지금처럼 – Just Like Now (Chapter 1)

By Zaskia Aruni Makarim (@zaskiarunim)

DO NOT TAKE WITHOUT PERMISSION AND FULL CREDITS, Please leave a comment!

______________________________________________

“Ya! Wookie hyung bantulah kita sedikit!”

Tidak ada jawaban. Menoleh sedikitpun tidak.

“Sudahlah Kyun! Biasanya juga dia gitu kan? Dia lagi latihan dengan pianonya, jangan di ganggu.” Yesung menepuk pundak Kyuhyun.

Mereka dan beberapa puluhan orang lain sedang mempersiapkan musikal terbaru SM Musical yang akan di mulai dua jam lagi.

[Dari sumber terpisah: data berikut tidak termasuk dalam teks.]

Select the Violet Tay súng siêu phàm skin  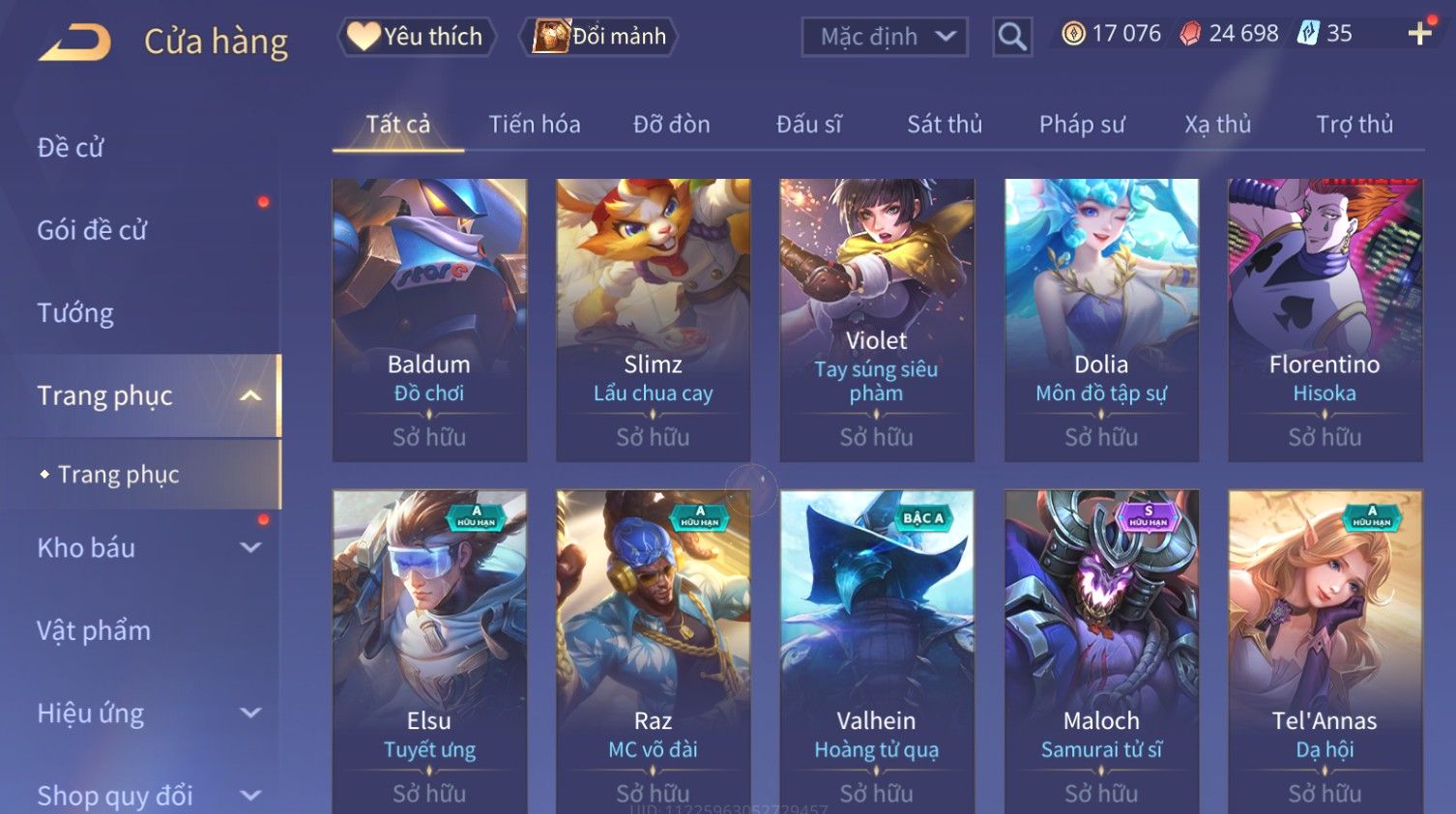[877, 320]
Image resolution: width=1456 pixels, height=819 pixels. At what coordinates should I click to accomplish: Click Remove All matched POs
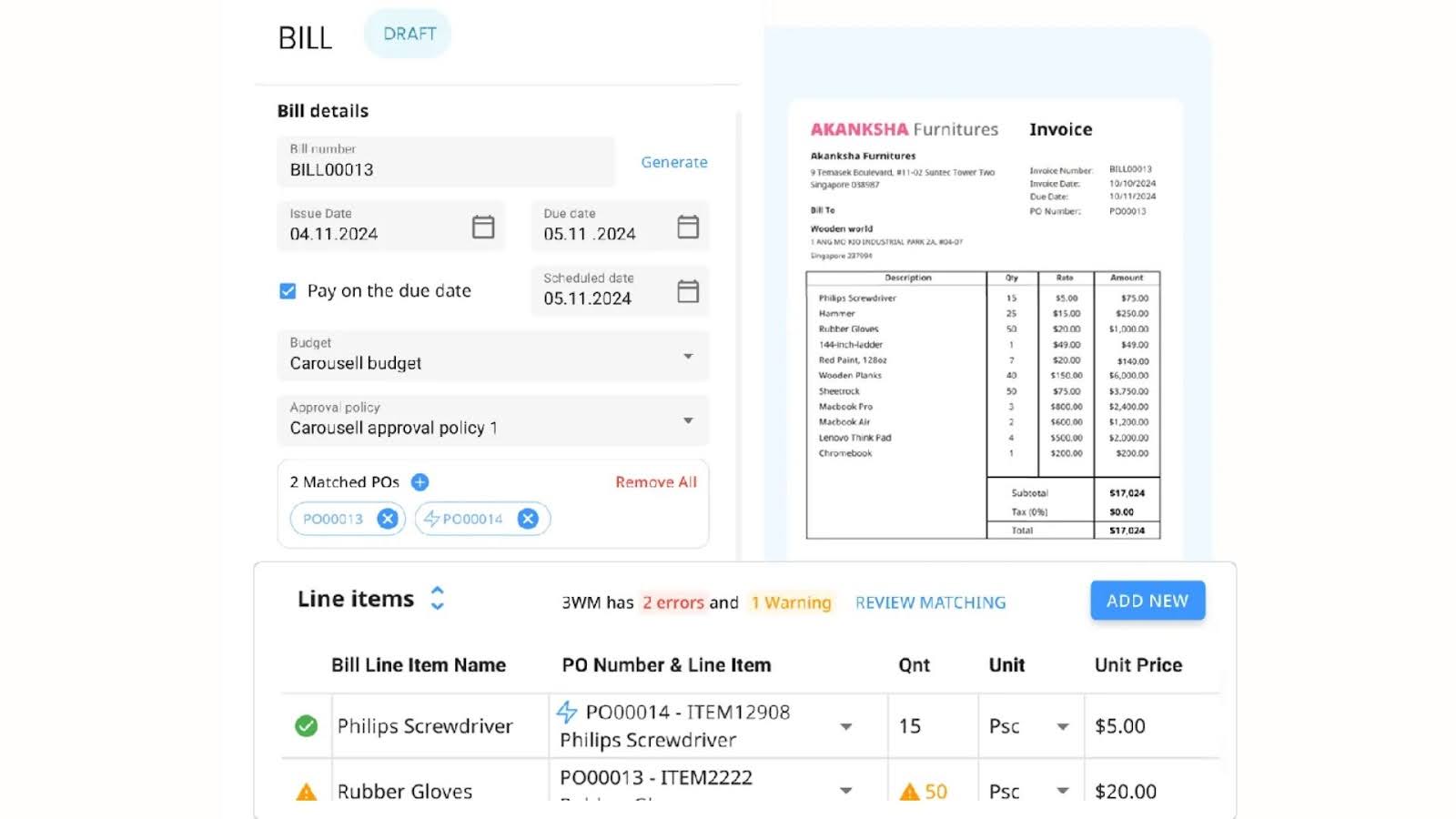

“Donghae hyung! Aku mau tanya.” Donghae menoleh.

“Mm, itu..” Henry menunjuk laki-laki yang sedang memainkan piano. “Siapa ya hyung?”

Donghae tertawa. “Oh Henry, kamu masih baru sih. Dia itu Ryeowook-ssi, salah satu dari 3 artis musikal yang terkenal. Dia itu super terkenal. Kamu anak baru beruntung bisa satu panggung dengan mereka.”

Henry mengangguk. “Oh, lalu dua lagi siapa?”

“Itu..” Donghae menunjuk orang yang sedang memperhatikan sebuah buket bunga yang ada di tangannya. “namanya Kim Jong Woon, biasanya ia dipanggil Yesung-ssi.”

“Satu lagi yang itu..” Ia menunjuk laki-laki yang sedang di wawancara. “Kyuhyun-ssi.”

“Oh..” Henry mengangguk.

“Oh ya! Aku beri tahu ya, Yesung-ssi itu yang paling ramah di antara mereka bertiga, Ryeowook-ssi memang baik dan perhatian dengan sekitarnya tapi dia ngomong kalau perlu aja, sedangkan Kyuhyun-ssi, dia emang gaul tapi cuma di kalangan dia aja, maksud aku kalangan yang udah senior. Tapi mereka bertiga professional dan serius banget kalau udah kerja, bener bener panutan!”

Henry mengangguk dan memperhatikan mereka bertiga, “Gomawoyo ya hyung!” Donghae mengangguk dan pergi.

“Wookie! Kau tau yang mana designer baru SM?” Yesung kelihatan bingung. Lalu Ryeowook menunjuk cewek berbaju peach yang sedang memegang kostum.

“Gomawo!” Yesung langsung memanggil designer baru itu.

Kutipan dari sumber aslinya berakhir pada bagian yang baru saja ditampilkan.